SUPPLIED RECORDS:
⁂

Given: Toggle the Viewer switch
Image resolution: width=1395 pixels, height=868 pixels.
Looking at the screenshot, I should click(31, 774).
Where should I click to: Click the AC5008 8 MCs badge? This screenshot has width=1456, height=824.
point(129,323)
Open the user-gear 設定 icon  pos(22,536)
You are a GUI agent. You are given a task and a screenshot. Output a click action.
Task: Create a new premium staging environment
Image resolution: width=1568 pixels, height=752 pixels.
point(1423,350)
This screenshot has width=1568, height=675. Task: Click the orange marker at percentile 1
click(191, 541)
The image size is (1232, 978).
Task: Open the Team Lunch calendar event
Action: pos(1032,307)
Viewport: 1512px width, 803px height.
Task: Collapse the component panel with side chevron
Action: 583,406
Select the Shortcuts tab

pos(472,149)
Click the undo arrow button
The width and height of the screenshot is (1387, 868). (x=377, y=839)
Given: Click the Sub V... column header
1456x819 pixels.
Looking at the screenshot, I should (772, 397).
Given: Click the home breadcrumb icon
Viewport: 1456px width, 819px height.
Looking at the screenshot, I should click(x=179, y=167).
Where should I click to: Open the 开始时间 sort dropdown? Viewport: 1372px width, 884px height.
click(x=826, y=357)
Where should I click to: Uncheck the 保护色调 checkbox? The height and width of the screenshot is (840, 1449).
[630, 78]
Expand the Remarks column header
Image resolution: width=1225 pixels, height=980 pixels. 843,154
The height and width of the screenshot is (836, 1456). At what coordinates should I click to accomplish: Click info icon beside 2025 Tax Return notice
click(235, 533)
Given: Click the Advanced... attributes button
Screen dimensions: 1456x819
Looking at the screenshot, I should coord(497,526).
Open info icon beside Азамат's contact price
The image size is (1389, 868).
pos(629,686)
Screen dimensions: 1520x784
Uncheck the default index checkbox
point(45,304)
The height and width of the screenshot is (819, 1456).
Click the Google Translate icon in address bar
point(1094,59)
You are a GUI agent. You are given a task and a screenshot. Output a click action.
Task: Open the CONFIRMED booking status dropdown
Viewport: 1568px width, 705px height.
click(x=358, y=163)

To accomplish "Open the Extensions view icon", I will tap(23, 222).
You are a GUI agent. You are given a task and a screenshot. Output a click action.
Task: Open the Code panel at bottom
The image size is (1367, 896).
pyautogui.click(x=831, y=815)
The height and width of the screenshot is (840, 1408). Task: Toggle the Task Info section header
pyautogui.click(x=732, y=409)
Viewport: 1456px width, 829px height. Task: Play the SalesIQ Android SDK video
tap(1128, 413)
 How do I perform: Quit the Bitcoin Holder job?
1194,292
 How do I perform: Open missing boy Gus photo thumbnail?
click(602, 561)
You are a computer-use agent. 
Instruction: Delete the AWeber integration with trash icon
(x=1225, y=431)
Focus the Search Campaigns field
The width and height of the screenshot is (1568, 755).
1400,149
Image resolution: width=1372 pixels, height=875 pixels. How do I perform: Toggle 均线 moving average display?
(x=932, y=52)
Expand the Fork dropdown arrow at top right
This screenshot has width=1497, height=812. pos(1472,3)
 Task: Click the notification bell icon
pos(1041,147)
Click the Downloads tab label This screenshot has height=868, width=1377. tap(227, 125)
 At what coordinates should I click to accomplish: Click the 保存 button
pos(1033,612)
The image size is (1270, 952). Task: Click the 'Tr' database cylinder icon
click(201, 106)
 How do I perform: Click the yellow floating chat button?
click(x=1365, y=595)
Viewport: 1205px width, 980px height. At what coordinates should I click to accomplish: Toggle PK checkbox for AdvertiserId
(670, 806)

⁂

EXERCISE GOAL:
Repeat every entry exactly as written above.

EXPECTED ANSWER:
Given: Toggle the Viewer switch
Image resolution: width=1395 pixels, height=868 pixels.
Looking at the screenshot, I should click(31, 774).
Where should I click to: Click the AC5008 8 MCs badge? This screenshot has width=1456, height=824.
point(129,323)
Open the user-gear 設定 icon  pos(22,536)
You are a GUI agent. You are given a task and a screenshot. Output a click action.
Task: Create a new premium staging environment
Image resolution: width=1568 pixels, height=752 pixels.
point(1423,350)
This screenshot has width=1568, height=675. Task: Click the orange marker at percentile 1
click(191, 541)
The image size is (1232, 978).
Task: Open the Team Lunch calendar event
Action: pos(1032,307)
Viewport: 1512px width, 803px height.
Task: Collapse the component panel with side chevron
Action: 583,406
Select the Shortcuts tab

pos(472,149)
Click the undo arrow button
The width and height of the screenshot is (1387, 868). (x=377, y=839)
Given: Click the Sub V... column header
1456x819 pixels.
Looking at the screenshot, I should (772, 397).
Given: Click the home breadcrumb icon
Viewport: 1456px width, 819px height.
Looking at the screenshot, I should click(x=179, y=167).
Where should I click to: Open the 开始时间 sort dropdown? Viewport: 1372px width, 884px height.
click(x=826, y=357)
Where should I click to: Uncheck the 保护色调 checkbox? The height and width of the screenshot is (840, 1449).
[630, 78]
Expand the Remarks column header
Image resolution: width=1225 pixels, height=980 pixels. 843,154
The height and width of the screenshot is (836, 1456). At what coordinates should I click to accomplish: Click info icon beside 2025 Tax Return notice
click(235, 533)
Given: Click the Advanced... attributes button
Screen dimensions: 1456x819
Looking at the screenshot, I should coord(497,526).
Open info icon beside Азамат's contact price
The image size is (1389, 868).
pos(629,686)
Screen dimensions: 1520x784
Uncheck the default index checkbox
point(45,304)
The height and width of the screenshot is (819, 1456).
Click the Google Translate icon in address bar
point(1094,59)
You are a GUI agent. You are given a task and a screenshot. Output a click action.
Task: Open the CONFIRMED booking status dropdown
Viewport: 1568px width, 705px height.
click(x=358, y=163)

To accomplish "Open the Extensions view icon", I will tap(23, 222).
You are a GUI agent. You are given a task and a screenshot. Output a click action.
Task: Open the Code panel at bottom
The image size is (1367, 896).
pyautogui.click(x=831, y=815)
The height and width of the screenshot is (840, 1408). Task: Toggle the Task Info section header
pyautogui.click(x=732, y=409)
Viewport: 1456px width, 829px height. Task: Play the SalesIQ Android SDK video
tap(1128, 413)
 How do I perform: Quit the Bitcoin Holder job?
1194,292
 How do I perform: Open missing boy Gus photo thumbnail?
click(602, 561)
You are a computer-use agent. 
Instruction: Delete the AWeber integration with trash icon
(x=1225, y=431)
Focus the Search Campaigns field
The width and height of the screenshot is (1568, 755).
1400,149
Image resolution: width=1372 pixels, height=875 pixels. How do I perform: Toggle 均线 moving average display?
(x=932, y=52)
Expand the Fork dropdown arrow at top right
This screenshot has width=1497, height=812. pos(1472,3)
 Task: Click the notification bell icon
pos(1041,147)
Click the Downloads tab label This screenshot has height=868, width=1377. tap(227, 125)
 At what coordinates should I click to accomplish: Click the 保存 button
pos(1033,612)
The image size is (1270, 952). Task: Click the 'Tr' database cylinder icon
click(201, 106)
 How do I perform: Click the yellow floating chat button?
click(x=1365, y=595)
Viewport: 1205px width, 980px height. At what coordinates should I click to accomplish: Toggle PK checkbox for AdvertiserId
(670, 806)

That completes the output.